Kellermann Foundation. July 23, 2015
by Lisa Huard | Jul 23, 2015 | 2015-2016
Today, both Dr. Kellermann and Jean shared their hearts and their humor on a place that changed the direction of their lives and passion. Just like our club in Soroptimist, the success of any great deed comes to fruition due to the foundation of relationships.This is why our club takes great pride in the work we do here and around the world.
This incredible journey began for Dr. Kellermann and his wife, Carol back in 1992 when they went to Africa on a medical missionary. That single trip not only changed their lives forever but also the lives of the Batwa and the many around the world who now call the Batwa people their family. Which goes to show you the power of ONE.
The Batwa pygmies, conservation refugees from the Bwindi Impenetrable Forest, were indigenous forest nomads in southwestern Uganda for millennia. In 1992 they were evicted from the rainforest when it was made a World Heritage Site to protect the endangered mountain gorilla. As hunter/gatherers, the Batwa had no title to land and were given no compensation. They see their God in the trees, the animals, the earth. The forest was a “gift” to them from their God and now their gift was taken away from them. As one of the most impoverished people groups on earth, their existence became a major struggle for survival.

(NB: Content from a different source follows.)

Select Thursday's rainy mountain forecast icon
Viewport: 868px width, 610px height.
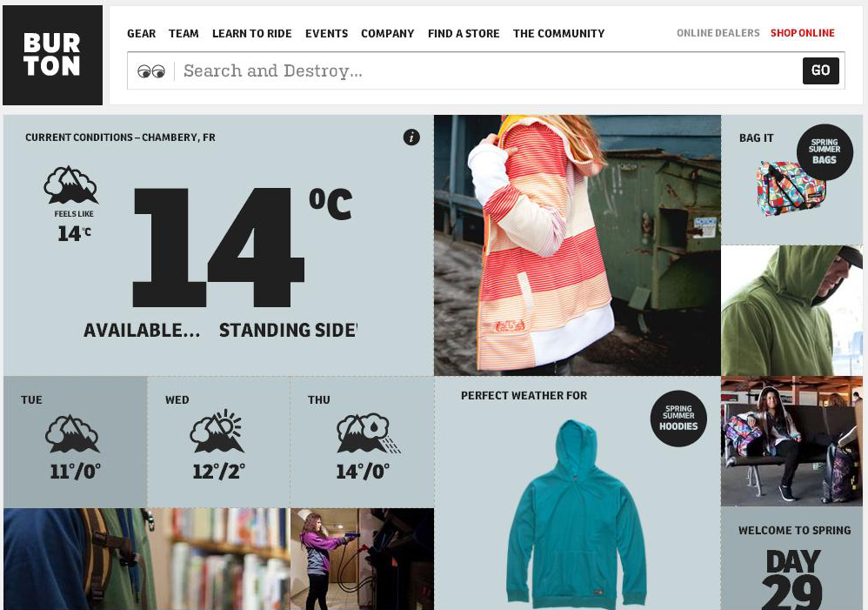point(368,433)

When the Kellermann’s arrived, 38% of the children died before they turned 5 years old. The death rate among children in the USA is 0.8%. The average life expectancy of a Batwa was 28. Their average annual income was $25 a year. Poverty is the root of all ills; low life expectancy, disease, lack of education, violence, just to name a few. Thanks to the efforts of many, these stats are much different today.
The Kellermann’s and others began their work with a mobile clinic; a van which they’d set up beneath large trees. Drums would play from area to area letting villagers know of their arrival. Back in 2003 they’d see 500 people a day, most of which were children suffering from cerebral malaria. Their experiences with the people were then shared here in the states with many through the telling of their stories. Those stories have generated a small army of individuals who now share the like vision of hope for Africa
From these humble beginnings so much has come to be. In 2001 the Bwindi Community Hospital, a far cry from the open air van hospital, was completed. This hospital provides first-rate healthcare and medical services to a large area of southwest Uganda. It is not only for the Batwa for but for all; 250,000 people in total.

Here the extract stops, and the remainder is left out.